Being a network administrator is not a job for the weak of heart, or for someone who likes to sleep.

I have a customer that is going through a major personnel transition, where a large portion of the workforce is being asked to leave. Every one of these users are a named user on the network with universal access to a shared network folder.

Many small-businesses forget to consult with IT before they dismiss employees, which is a major mistake. Given that just about every business today is centered around their IT resources, it would be prudent for them to do just that. I feel that companies should consult IT first right after they consult HR, here is why.

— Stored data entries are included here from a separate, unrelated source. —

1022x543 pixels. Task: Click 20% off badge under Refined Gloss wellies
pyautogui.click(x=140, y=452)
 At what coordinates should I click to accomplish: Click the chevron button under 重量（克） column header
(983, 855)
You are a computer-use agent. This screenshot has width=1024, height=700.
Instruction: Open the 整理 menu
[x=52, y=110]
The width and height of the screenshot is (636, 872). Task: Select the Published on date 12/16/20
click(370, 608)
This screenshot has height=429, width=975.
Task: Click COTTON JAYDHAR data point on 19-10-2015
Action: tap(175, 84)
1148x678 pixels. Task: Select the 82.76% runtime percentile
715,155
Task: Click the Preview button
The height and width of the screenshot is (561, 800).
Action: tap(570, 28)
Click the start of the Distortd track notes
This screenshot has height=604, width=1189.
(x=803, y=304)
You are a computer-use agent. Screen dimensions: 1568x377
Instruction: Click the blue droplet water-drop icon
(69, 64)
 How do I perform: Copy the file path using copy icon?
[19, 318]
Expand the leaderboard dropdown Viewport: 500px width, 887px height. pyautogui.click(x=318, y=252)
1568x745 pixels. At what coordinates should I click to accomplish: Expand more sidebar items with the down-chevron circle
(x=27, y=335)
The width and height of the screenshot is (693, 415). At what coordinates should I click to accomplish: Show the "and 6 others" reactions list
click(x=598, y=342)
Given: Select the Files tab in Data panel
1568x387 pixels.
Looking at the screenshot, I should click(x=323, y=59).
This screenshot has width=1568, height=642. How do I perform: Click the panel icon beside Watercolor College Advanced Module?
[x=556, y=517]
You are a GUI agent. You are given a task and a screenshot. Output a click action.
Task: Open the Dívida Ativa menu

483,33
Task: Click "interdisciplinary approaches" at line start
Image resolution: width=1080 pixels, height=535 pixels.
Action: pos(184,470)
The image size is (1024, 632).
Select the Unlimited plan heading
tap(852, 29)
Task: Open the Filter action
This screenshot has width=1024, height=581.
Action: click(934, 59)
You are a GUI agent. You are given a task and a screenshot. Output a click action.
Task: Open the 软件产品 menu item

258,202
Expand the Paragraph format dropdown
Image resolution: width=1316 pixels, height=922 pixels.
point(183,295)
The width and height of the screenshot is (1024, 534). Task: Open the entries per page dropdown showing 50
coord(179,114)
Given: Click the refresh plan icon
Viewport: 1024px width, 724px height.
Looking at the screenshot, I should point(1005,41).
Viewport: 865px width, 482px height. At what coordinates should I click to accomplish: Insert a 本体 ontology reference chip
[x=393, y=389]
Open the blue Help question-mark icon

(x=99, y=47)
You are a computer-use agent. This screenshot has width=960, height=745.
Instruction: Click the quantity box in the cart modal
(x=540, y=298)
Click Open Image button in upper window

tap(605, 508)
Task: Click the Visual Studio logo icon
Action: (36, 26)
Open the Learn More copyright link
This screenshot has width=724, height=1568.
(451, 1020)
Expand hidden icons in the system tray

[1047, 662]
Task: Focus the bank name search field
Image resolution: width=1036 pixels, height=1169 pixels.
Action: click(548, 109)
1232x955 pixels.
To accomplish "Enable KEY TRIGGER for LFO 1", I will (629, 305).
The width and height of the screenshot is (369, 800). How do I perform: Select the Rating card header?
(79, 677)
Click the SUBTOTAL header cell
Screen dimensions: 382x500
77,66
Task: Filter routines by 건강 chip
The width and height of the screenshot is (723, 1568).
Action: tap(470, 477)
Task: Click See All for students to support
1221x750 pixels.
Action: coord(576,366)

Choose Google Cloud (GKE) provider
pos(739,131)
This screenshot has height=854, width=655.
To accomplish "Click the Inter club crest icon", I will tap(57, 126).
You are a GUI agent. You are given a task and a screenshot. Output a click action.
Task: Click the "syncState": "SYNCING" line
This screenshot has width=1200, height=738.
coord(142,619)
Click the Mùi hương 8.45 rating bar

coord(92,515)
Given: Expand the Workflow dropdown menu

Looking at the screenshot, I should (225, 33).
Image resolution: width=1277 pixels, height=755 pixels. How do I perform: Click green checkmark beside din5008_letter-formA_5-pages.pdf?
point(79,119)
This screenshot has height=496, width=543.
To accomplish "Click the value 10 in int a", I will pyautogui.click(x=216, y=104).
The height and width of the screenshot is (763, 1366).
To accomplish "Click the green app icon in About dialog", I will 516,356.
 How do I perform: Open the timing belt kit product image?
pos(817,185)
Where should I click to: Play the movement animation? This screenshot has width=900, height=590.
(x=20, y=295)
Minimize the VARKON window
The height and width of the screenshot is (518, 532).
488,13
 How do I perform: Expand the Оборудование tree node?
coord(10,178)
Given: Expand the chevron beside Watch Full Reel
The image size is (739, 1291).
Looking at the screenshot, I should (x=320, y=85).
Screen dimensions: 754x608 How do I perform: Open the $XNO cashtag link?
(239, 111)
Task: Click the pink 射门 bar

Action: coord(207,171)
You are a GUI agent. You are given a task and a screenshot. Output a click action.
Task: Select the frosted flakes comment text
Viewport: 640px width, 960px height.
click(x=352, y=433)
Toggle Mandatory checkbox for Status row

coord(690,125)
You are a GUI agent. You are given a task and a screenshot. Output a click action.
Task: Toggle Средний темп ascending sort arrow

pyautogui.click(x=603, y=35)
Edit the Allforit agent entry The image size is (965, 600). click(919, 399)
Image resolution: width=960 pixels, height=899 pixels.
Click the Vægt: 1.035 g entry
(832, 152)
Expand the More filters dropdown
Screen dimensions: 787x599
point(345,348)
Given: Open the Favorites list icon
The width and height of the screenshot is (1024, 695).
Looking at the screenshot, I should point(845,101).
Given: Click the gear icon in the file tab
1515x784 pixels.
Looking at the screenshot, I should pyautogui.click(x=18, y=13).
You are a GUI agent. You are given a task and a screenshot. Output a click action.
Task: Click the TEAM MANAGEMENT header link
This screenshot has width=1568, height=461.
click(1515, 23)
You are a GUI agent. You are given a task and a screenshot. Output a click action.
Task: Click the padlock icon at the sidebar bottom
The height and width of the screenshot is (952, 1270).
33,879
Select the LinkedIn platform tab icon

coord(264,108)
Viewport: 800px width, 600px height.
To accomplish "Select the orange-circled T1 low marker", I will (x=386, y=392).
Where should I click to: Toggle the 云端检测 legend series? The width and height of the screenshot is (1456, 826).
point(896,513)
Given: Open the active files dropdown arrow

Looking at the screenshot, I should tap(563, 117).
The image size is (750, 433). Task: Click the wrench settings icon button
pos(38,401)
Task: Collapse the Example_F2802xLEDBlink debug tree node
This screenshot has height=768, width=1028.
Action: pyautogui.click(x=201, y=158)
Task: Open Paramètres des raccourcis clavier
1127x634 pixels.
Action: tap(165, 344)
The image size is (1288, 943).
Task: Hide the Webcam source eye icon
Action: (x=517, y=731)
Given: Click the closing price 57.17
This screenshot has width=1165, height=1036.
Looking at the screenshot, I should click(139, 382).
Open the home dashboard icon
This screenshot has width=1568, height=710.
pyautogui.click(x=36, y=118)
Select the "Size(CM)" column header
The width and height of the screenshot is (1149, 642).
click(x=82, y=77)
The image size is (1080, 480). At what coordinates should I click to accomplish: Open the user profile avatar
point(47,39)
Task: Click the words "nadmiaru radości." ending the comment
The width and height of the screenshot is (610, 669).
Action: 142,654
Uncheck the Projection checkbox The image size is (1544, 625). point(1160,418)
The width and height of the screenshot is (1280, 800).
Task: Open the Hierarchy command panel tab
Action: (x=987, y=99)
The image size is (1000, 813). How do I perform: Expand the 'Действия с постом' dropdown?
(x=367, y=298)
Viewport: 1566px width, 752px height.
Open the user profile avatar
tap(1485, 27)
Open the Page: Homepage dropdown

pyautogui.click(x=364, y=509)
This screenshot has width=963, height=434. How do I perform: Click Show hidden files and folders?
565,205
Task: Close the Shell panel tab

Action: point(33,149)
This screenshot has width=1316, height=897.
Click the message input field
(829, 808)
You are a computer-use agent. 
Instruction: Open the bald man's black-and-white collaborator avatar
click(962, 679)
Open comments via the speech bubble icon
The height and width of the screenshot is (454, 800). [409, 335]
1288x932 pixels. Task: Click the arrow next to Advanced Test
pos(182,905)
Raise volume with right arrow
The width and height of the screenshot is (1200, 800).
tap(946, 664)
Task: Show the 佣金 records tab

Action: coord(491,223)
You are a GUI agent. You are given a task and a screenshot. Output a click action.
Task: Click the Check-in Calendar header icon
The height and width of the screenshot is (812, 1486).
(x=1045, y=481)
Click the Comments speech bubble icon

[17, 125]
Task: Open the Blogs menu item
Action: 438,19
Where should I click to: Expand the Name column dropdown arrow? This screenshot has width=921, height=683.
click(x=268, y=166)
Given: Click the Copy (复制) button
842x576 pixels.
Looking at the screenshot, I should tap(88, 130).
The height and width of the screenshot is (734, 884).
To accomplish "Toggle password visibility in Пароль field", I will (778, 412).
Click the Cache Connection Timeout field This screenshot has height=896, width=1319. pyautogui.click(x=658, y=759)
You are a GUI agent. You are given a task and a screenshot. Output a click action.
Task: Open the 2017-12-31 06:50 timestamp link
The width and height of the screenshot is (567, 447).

In small network operations, companies normally don’t use an enterprise class application with secured database servers, limited user accounts and file level security. Networks are predominantly file based, some perhaps with a server component but it only serves to make database queries faster on single file data stores which are published (Quickbooks, Peachtree).

A scorned user can quicky delete files, or worse edit files in ways that are hard to detect, with no transaction logging to roll back changes if they do occur. Malicious attacks may go un noticed until months later, well outside of any backup rotation.

I feel that when an employee is to be dismissed, IT should be notified before the employee is, so IT can take a network wide snapshot of the data and then disable that users login to network. Email resources should be restricted and physical security to the network server should be verified and tightened if possible. The users workstation should also be disabled if appropriate.

At the discretion of HR,  it would be appropriate the the employee is given his severence pay and escorted off the property. Any removable storage should be collected, evaluated and returned to the employee after it has been verified that it does not contain sensitive data.

These small steps will reduce the heart-ache of your favorite IT guy and give management reassurance that the core of their business is safe.